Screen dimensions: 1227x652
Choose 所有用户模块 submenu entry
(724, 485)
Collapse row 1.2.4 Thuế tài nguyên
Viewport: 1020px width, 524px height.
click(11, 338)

Instructions for the task: Please repeat the entries above exactly as they read.

Solution for this task:
Screen dimensions: 1227x652
Choose 所有用户模块 submenu entry
(724, 485)
Collapse row 1.2.4 Thuế tài nguyên
Viewport: 1020px width, 524px height.
click(11, 338)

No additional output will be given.